Это мои последние слова тебе, потому что я никого не хочу обманывать. Если он захочет меня простить, то я стану любить его изо всех сил и посвящу всю жизнь тому, чтобы сделать его счастливым.
И вы будьте счастливы вместе, подари своему ребенку радость жизни, знаю, тебе это под силу. С тобой связаны мои лучшие годы, и, что бы с нами ни случилось, ты останешься в моем сердце до конца моих дней.
Так кончалась последняя страница ее дневника. Занимался новый день. Джордж-Харрисон принес мне свитер и джинсы, и мы пошли гулять в лес.
39Элинор-Ригби
Октябрь 2016 г., Магог
Я позвонила Мишелю, чтобы узнать, как у него дела. По нему я скучала сильнее всего. Как бы между прочим спросила, говорила ли ему мама о банке, в котором спрятала картину. Он ответил, что это нелогично. Зачем держать картину в сейфе? Ведь картины пишут для того, чтобы вешать их на стены. Я не нашла объяснения, которое его устроило бы. Он спросил, скоро ли я вернусь, и я обещала, что приеду, как только смогу. После этого он спросил, нашла ли я то, что искала, и я, глядя на Джорджа-Харрисона, ответила, что нашла как раз то, чего не искала. Он подтвердил, что так бывает, он читал в своих книгах, что многие научные открытия совершаются случайно. В библиотеке было двое читателей, и при таком наплыве посетителей он не мог долго разговаривать по телефону. Он обещал поцеловать за меня Мэгги и папу и взял с меня слово, что я им позвоню.
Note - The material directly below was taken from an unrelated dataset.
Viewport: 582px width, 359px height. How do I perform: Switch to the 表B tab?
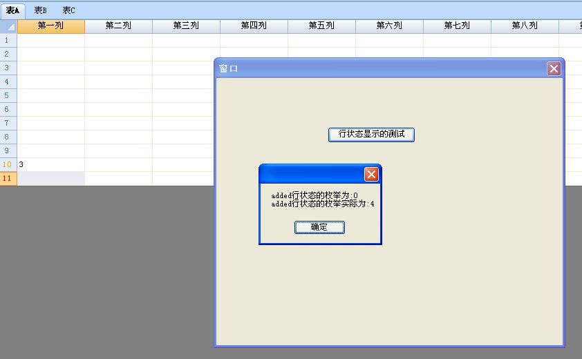pos(41,10)
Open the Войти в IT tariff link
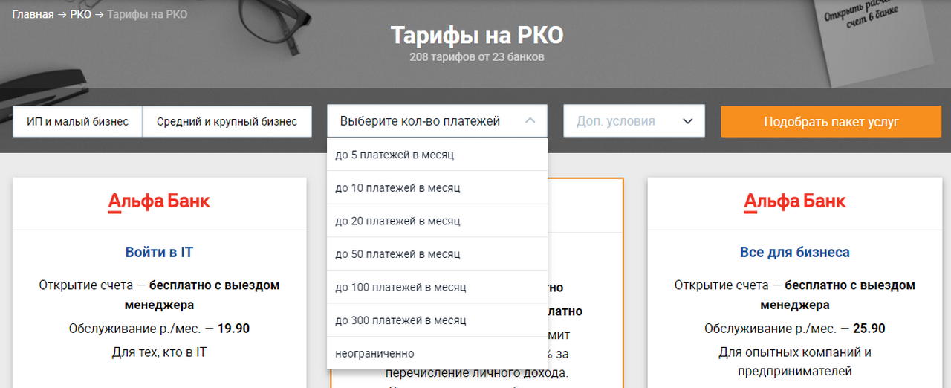Image resolution: width=951 pixels, height=388 pixels. point(159,252)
Джордж-Харрисон ждал меня у пикапа. Мы заперли мастерскую и поехали. К ночи мы были в Балтиморе.
На следующий день мы выполнили свое обещание – побывали у профессора Шейлока. Мы рассказали ему все, что узнали, – ну почти все, кое-что его не касалось. Надеясь поймать его в западню, мы спросили, не знает ли он, в каком банке хранится картина. Наш вопрос не слишком его взволновал. Взяв свою рукопись, он стал ее листать, неодобрительно качая головой.
– Здесь же написано, надо просто быть внимательнее! Стэнфилды были акционерами Корпоративного банка Балтимора, он существует до сих пор, вам только и нужно, что найти его адрес в справочнике. Так вы действительно даете мне разрешение на публикацию всей этой истории?
– При условии, что вы ответите на один вопрос, – уточнила я.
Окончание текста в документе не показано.